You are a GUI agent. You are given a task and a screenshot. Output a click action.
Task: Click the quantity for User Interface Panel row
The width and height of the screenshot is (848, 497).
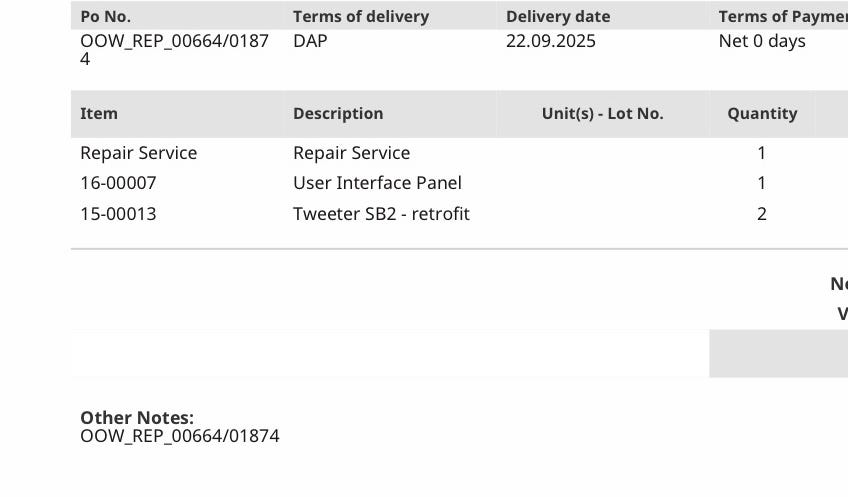(762, 183)
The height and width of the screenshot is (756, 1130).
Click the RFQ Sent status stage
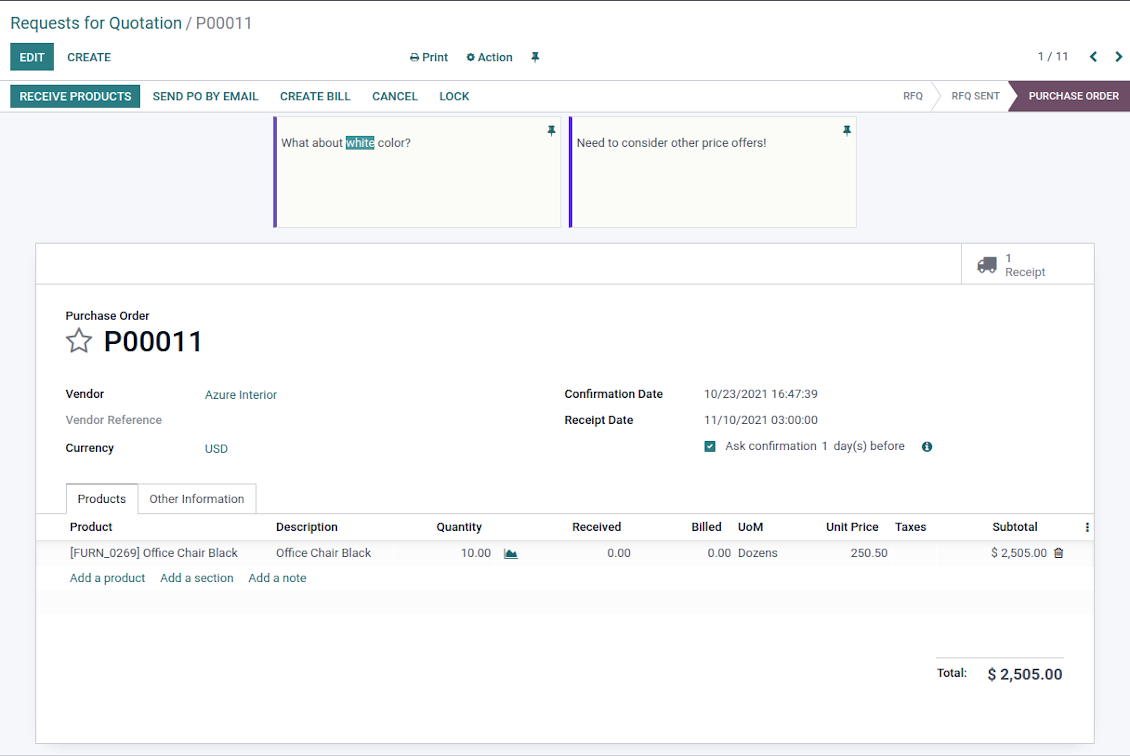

★ ★ ★

Set the listing down verbatim, excluding pictures.

You are a GUI agent. You are given a task and a screenshot. Output a click action.
Task: Click the quantity for User Interface Panel row
The width and height of the screenshot is (848, 497).
(762, 183)
The height and width of the screenshot is (756, 1130).
Click the RFQ Sent status stage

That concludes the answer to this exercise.